DPR-Models¶

In Dense Passage Retrieval for Open-Domain Question Answering Karpukhin et al. trained models based on Google’s Natural Questions dataset:

  • facebook-dpr-ctx_encoder-single-nq-base

  • facebook-dpr-question_encoder-single-nq-base

They also trained models on the combination of Natural Questions, TriviaQA, WebQuestions, and CuratedTREC.

  • facebook-dpr-ctx_encoder-multiset-base

  • facebook-dpr-question_encoder-multiset-base

There is one model to encode passages and one model to encode question / queries.

Usage¶

To encode paragraphs, you need to provide a title (e.g. the Wikipedia article title) and the text passage. These must be separated with a [SEP] token. For encoding paragraphs, we use the ctx_encoder.
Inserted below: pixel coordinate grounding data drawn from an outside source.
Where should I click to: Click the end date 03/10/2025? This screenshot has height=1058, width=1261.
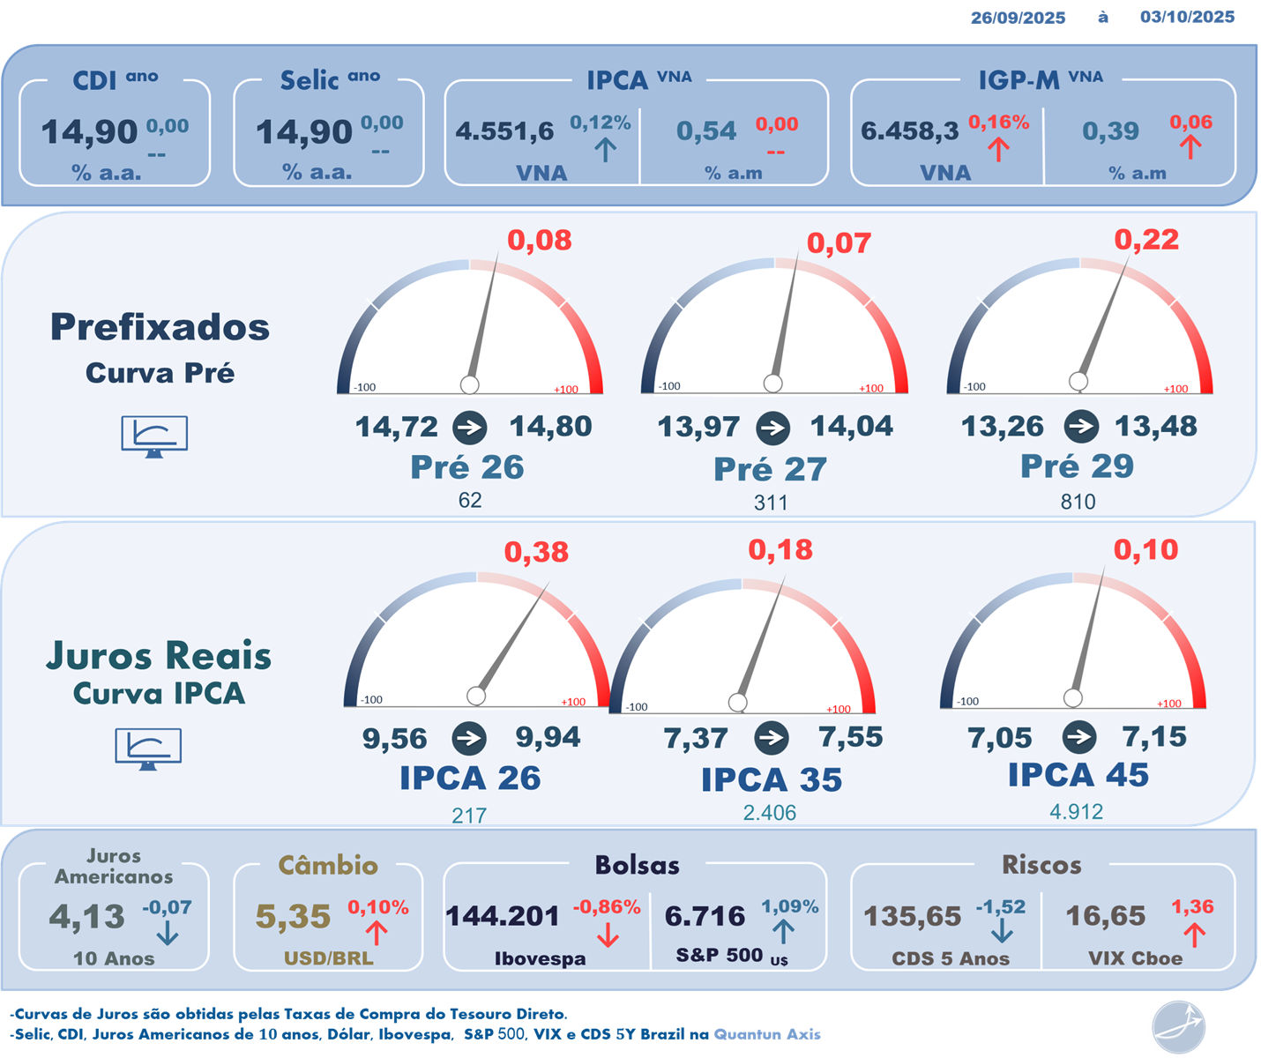coord(1187,17)
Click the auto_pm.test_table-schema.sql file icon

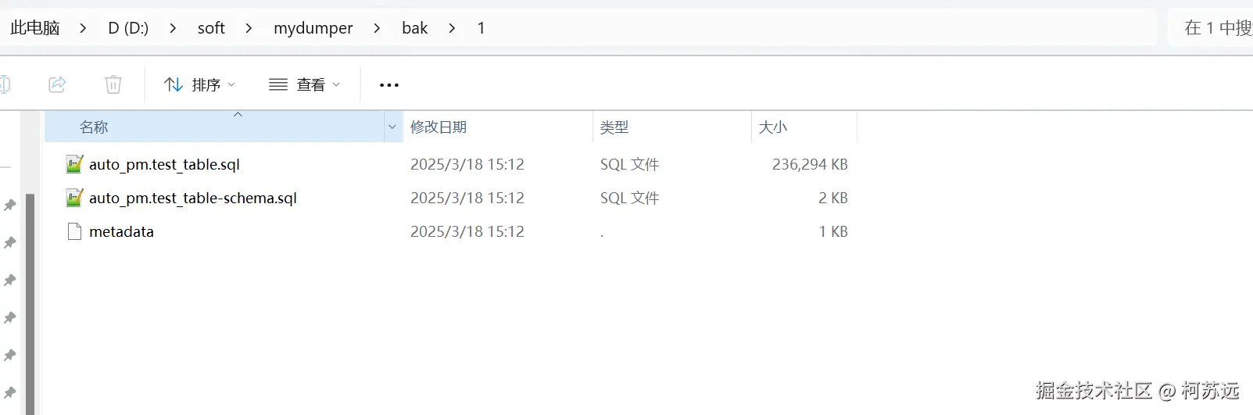[74, 198]
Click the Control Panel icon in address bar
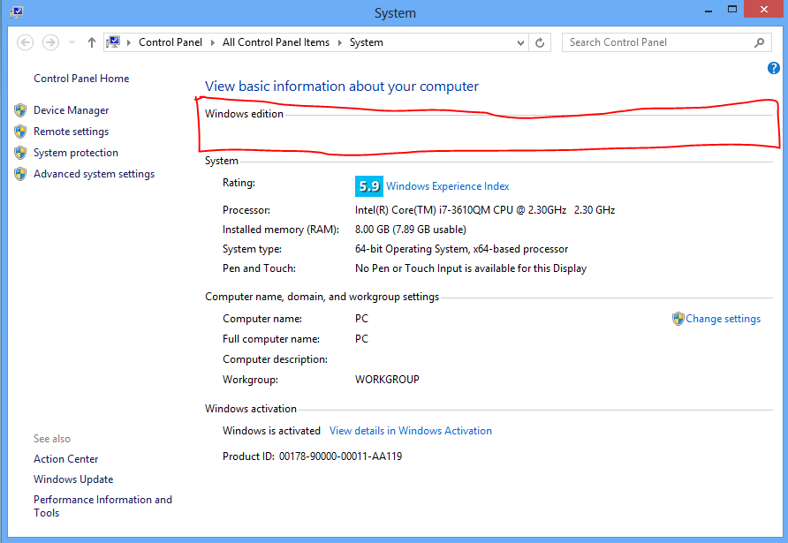Image resolution: width=788 pixels, height=543 pixels. [114, 41]
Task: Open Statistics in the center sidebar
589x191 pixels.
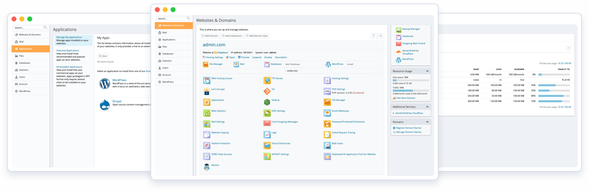Action: point(167,61)
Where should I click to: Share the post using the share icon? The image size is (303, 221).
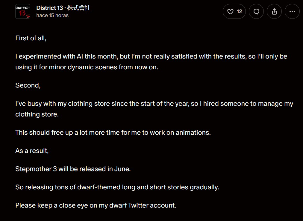pyautogui.click(x=274, y=12)
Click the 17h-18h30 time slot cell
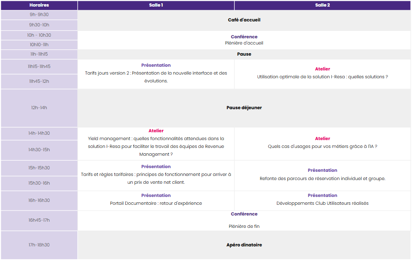 [x=39, y=245]
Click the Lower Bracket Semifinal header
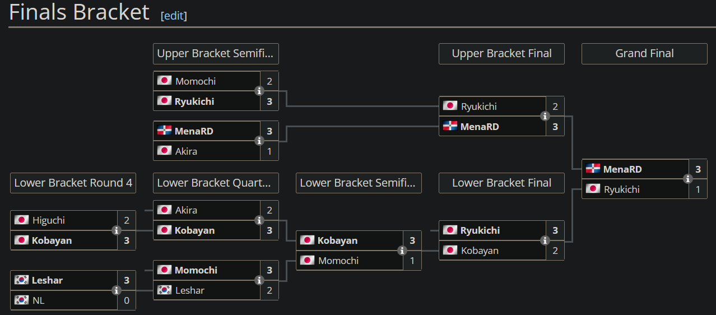Viewport: 716px width, 315px height. pyautogui.click(x=359, y=183)
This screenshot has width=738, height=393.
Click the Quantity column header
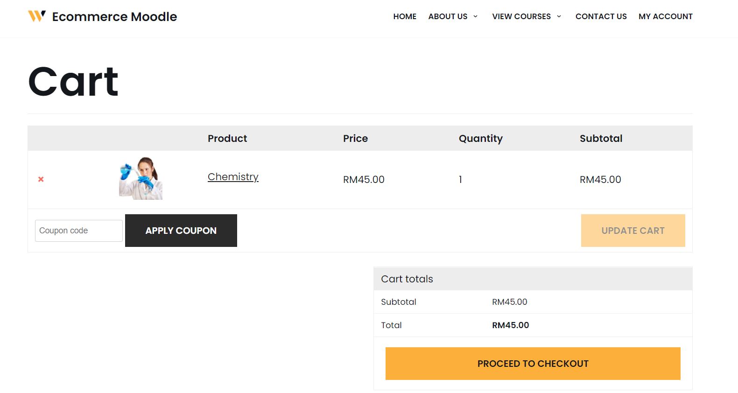[x=480, y=139]
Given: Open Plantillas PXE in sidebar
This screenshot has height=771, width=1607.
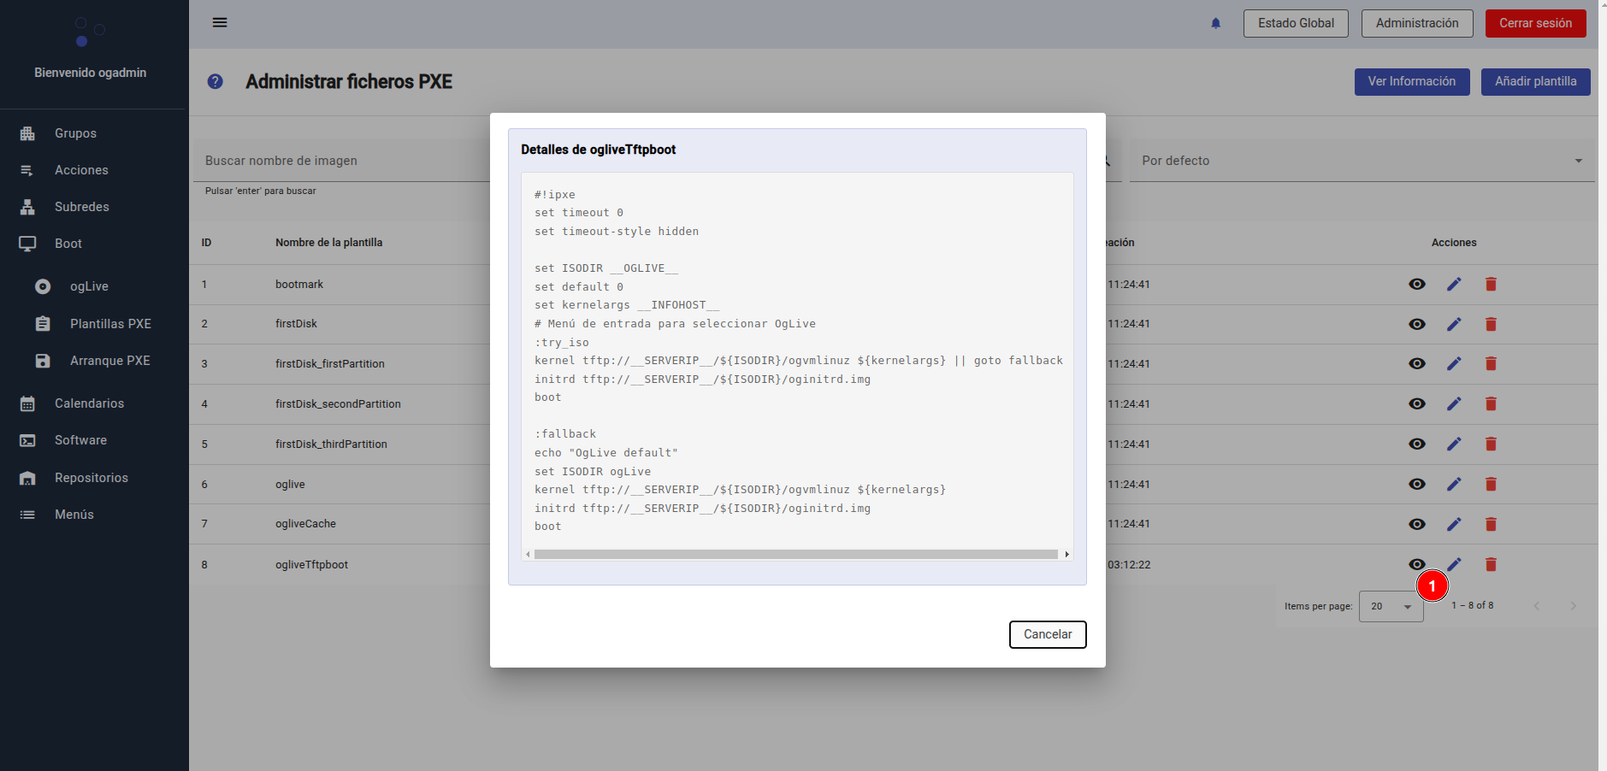Looking at the screenshot, I should (110, 324).
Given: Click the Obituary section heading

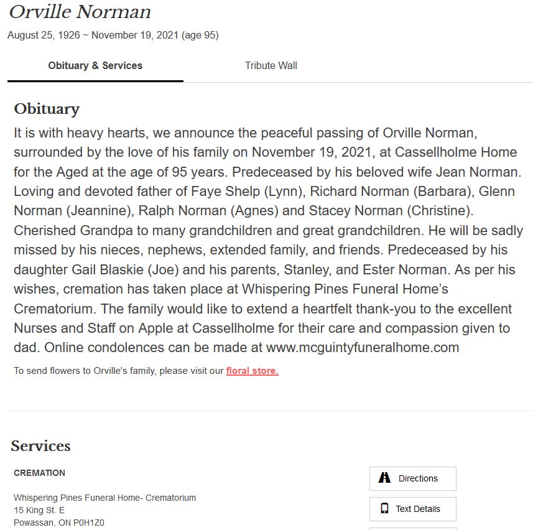Looking at the screenshot, I should (47, 109).
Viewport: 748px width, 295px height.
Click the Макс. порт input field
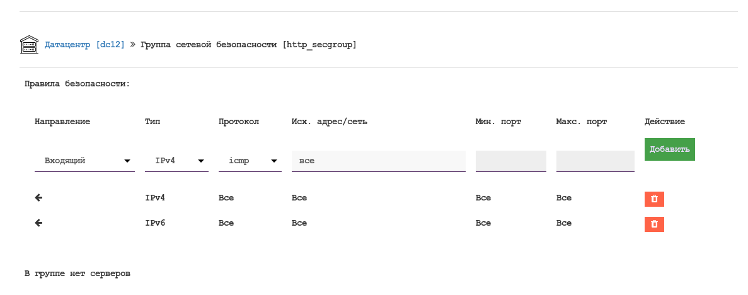(595, 161)
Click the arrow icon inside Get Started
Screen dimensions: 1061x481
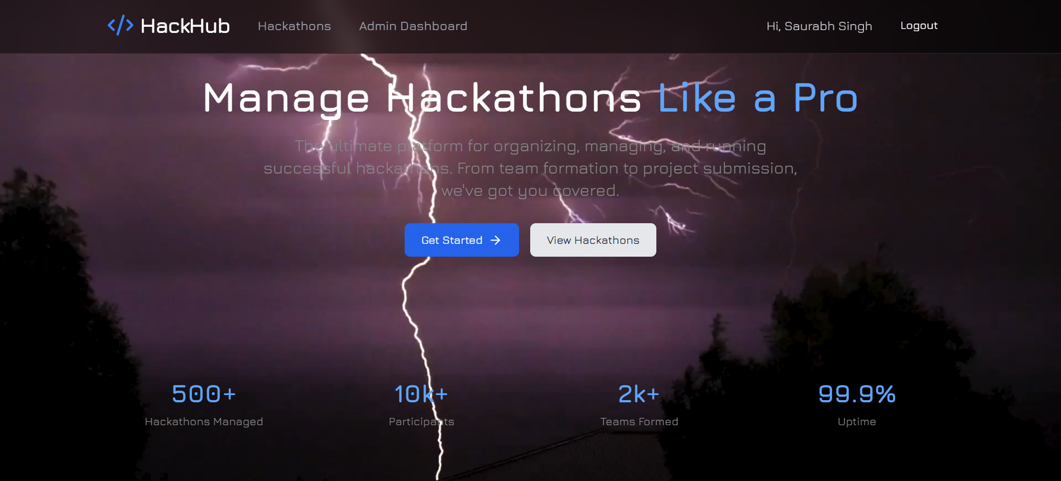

Queries are encoded with question_encoder:

from sentence_transformers import SentenceTransformer, util

passage_encoder = SentenceTransformer("facebook-dpr-ctx_encoder-single-nq-base")

passages = [
    "London [SEP] London is the capital and largest city of England and the United Kingdom.",
    "Paris [SEP] Paris is the capital and most populous city of France.",
    "Berlin [SEP] Berlin is the capital and largest city of Germany by both area and population.",
]

passage_embeddings = passage_encoder.encode(passages)

query_encoder = SentenceTransformer("facebook-dpr-question_encoder-single-nq-base")
query = "What is the capital of England?"
query_embedding = query_encoder.encode(query)

# Important: You must use dot-product, not cosine_similarity
scores = util.dot_score(query_embedding, passage_embeddings)
print("Scores:", scores)

Important note: When you use these models, you have to use them with dot-product (e.g. as implemented in util.dot_score) and not with cosine similarity.